Die alten Bayernstars, Rummenige, Höness, Beckenbauer, haben unwidersprochen Grosses geleistet, als Spieler oder als Verantwortlicher des Vereins Bayern München. Den Blick für die richtigen Spieler, Trainer scheinen sie verloren zu haben. Wenn Spieler "gedoppelt" werden, dann werden eigene Spieler frei (nicht gedeckt). Wo ist der Trainer, der das den Spielern beibringt, erkjlärt, wie man sich hier am besten verhält, um das auszunutzen. Stattdessen rennen die sich immer wieder fest, der Ball wird verloren und die Hintermanschaft ist beim Gegenzug überfodert. Der van Gaal, so ist mein Eindruck, scheint mit derSituation in München überfordert zu sein, so klingen seine Antworten auf Reporterfragen. Auf die "Gustavofrage", vergleicht er nur Schweinsteiger mit Gustavo. Hat denn Schweinsteiger in letzter Zeit linker Verteitiger gespielt? Wie wars denn in Mailand? Ich dachte er hätte das endlich begriffen wo die Stärken von Gustavo sind! Aber dann stellt er ihn wieder auf linker Verteider gegen Dortmund!? Dass Ri8bbery längst nicht mehr der Alte ist und ausgewechsel gehört, scheint er auch nicht zu begreifen und einige ausgelaugt wirken (Schweinsteiger z.B.) merkt der nicht. Haben die Bayernoberen schon mal mit Klopp gesprochen? Wäre ein guter Trainer für Bayern, der ist allerdings wohl zu klug für die Bayern. Lieber mit Leuten wie Ribbery, Podolski oder Van Gaal!

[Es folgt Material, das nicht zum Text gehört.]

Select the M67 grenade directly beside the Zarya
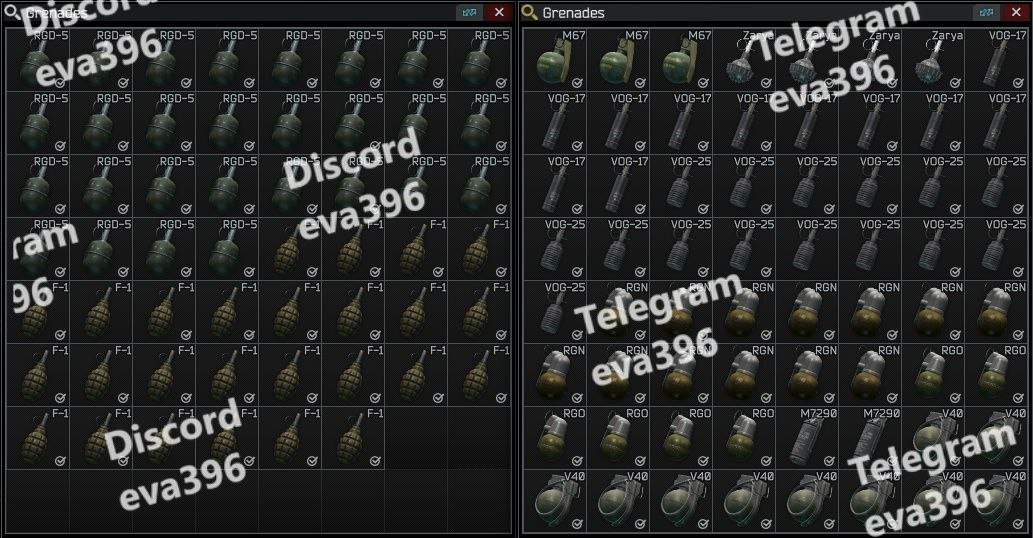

Wenn Spieler 'gedoppelt' werden, ...

... dann bedeutet dies für eine intelligent aufspielende Mannschaft, dass sich 2 Spieler abwechselnd um einen Gegenspieler kümmern, je nachdem wer von den beiden taktisch günstiger steht.

Das der FC Bayern z.Zt. einer so intelligent aufspielenden Mannschaft nichts entgegen zu setzen hat, ist für mich das eigentlich erstaunliche.

Überraschend ist dies für mich nicht. Zu viele Jahre wurde immer wieder gesagt, wir wollen unsere Spielweise an den modernen Fußball anpassen, und dem neuen Trainer entsprechend dafür Zeit geben.

'Entsprechnd dafür Zeit' ist allerdings nicht ein oder zwei sondern mindestens 3-5 Jahre.